By this plan one-fourth or one-third of the Irish peasantry would, in two or three years, be not only in a state of present ease, but under the influence of the strongest attainable motives to industry, prudence, and economy, and with their interests all ranged on the side of tranquillity and the law, because the law would have ceased to be their oppressor, and become their benefactor. Nor would the benefit stop here. The remaining peasantry, and the landlords themselves, would be only a degree less benefitted than the new proprietary. That clearance of estates which is now synonymous with turning out the population to starve, and which, precisely because it ought not, cannot be effected save on the most inconsiderable scale while things remain as at present, would then accomplish itself spontaneously, and with unmixed benefit, by the mere withdrawing of a large section of the people from the competition for land. The residuary population would not be too numerous to be supported, in comparative comfort, yet leaving a large rent for the landlord; and English capital and English farming might then be introduced with advantage to all, because the cottier population would no longer exceed the numbers who could, with benefit to the farmer, be retained on the land as labourers. Then, and then only, would English capital find its way to Ireland, for then, and only then, would its owner have nothing to fear from the “wild justice”5 of an ejected tenantry. That tenantry would exist no more as tenantry, but they would exist as farm labourers; not such as the Wiltshire or Dorsetshire labourer, without heart because without hope, with nothing which he can rise to, nothing to reward or encourage exertion and self-denial, but a prize of two sovereigns from an agricultural society, and the poor-house for his sole ultimatum and harbour of refuge. Not such would the Irish peasant be, but cheered and stimulated by the hope which animates the Continental labourer, the hope of being in time numbered, through industry and frugality, among the class of peasant proprietors; a lot sufficiently above his own to be desirable, and not sufficiently so to be unattainable.

[1 ]Thornton, pp. 429-31. The sentence “There . . . plenty.” is quoted by Thornton from William Makepeace Thackeray, The Irish Sketch-Book (London: Chapman and Hall, 1843), Vol.

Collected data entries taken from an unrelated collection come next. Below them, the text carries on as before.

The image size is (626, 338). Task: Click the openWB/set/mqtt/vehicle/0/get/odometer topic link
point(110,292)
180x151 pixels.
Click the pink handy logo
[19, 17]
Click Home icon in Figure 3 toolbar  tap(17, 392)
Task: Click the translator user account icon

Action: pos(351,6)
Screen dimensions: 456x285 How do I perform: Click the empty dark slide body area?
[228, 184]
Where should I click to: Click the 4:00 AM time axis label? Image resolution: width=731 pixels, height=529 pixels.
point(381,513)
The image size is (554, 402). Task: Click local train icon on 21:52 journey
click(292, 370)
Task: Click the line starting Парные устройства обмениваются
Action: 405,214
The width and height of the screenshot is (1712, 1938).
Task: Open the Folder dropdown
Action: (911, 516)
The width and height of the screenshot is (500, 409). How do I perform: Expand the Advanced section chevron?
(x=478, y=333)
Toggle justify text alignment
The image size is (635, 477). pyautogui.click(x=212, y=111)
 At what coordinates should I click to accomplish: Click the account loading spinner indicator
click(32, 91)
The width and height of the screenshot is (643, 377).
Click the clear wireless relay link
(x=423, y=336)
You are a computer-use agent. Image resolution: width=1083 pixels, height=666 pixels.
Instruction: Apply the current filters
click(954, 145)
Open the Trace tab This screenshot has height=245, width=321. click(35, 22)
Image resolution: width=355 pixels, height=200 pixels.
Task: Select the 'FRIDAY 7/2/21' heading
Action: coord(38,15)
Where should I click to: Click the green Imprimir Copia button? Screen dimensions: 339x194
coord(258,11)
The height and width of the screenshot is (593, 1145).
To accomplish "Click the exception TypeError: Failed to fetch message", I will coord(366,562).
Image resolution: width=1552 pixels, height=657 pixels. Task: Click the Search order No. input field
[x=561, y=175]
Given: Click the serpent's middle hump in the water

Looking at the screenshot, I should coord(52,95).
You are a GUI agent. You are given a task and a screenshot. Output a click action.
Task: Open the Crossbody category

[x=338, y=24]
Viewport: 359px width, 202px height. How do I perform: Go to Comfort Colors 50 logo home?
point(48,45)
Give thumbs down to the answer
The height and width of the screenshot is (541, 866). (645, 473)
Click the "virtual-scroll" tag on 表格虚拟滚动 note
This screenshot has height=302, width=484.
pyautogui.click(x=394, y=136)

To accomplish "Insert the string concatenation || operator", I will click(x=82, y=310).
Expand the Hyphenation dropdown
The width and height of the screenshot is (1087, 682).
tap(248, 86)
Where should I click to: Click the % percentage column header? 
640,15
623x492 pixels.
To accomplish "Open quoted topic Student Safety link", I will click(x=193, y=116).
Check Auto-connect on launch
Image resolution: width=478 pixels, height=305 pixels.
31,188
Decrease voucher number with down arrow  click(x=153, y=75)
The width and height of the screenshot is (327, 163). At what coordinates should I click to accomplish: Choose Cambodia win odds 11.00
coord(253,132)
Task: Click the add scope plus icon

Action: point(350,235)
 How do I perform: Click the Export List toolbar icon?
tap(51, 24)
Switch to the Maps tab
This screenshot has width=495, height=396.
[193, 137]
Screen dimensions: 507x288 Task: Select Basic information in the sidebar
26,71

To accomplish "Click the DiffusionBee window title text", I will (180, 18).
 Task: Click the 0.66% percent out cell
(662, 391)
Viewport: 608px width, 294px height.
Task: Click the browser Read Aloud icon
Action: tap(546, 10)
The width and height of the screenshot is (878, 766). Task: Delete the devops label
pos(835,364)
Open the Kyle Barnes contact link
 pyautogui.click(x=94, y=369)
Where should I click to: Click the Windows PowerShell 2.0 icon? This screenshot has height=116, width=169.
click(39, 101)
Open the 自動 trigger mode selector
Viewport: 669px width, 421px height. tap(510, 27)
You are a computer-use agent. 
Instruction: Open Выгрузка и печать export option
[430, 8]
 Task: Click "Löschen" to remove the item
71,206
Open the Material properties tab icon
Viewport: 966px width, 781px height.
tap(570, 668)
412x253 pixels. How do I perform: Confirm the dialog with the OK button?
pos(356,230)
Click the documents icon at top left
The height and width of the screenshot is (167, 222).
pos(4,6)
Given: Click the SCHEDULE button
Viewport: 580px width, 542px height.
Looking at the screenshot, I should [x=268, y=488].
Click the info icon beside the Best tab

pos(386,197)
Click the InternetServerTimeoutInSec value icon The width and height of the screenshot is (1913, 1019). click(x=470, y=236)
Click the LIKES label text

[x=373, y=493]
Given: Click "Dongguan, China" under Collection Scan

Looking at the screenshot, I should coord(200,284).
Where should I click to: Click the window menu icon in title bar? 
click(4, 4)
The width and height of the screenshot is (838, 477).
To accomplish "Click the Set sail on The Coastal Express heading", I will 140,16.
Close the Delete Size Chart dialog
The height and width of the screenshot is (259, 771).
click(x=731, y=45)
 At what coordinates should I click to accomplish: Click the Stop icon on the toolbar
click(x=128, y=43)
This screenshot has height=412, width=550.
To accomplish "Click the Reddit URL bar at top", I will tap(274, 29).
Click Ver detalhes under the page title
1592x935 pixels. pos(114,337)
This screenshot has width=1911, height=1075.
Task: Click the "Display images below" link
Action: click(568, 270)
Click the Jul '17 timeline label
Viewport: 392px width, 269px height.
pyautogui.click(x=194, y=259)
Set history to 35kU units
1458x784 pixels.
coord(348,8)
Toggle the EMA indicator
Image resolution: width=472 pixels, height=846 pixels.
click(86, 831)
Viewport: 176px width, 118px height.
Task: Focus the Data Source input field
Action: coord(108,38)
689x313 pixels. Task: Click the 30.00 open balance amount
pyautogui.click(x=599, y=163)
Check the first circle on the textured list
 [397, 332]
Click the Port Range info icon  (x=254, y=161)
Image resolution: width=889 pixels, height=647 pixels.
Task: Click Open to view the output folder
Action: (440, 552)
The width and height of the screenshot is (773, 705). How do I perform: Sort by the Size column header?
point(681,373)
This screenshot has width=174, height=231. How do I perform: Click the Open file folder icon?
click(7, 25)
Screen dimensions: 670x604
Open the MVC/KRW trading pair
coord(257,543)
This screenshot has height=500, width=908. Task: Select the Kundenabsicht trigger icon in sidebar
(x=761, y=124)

I, p. 46.

[2 ]The description by The Times’ correspondent in Ireland; see No. 308.

[3 ]George Nicholls lived in Ireland 1838-42 to direct the working of the Irish Poor-Law Act. Mill’s reference is to “Report of George Nicholls, Esq., to His Majesty’s Principal Secretary of State for the Home Department, on Poor Laws, Ireland” (15 Nov., 1836), PP, 1837, LI, 212.

[4 ]John William Ponsonby (1781-1847), Viscount Duncannon and 4th Earl of Bessborough, was Lord-Lieutenant of Ireland, 1846-47. For his aid to landlords, see No. 313.

[5 ]See Francis Bacon, “Of Revenge,” Essay 4 of The Essayes or Counsels, in Works, Vol. VI, p. 384.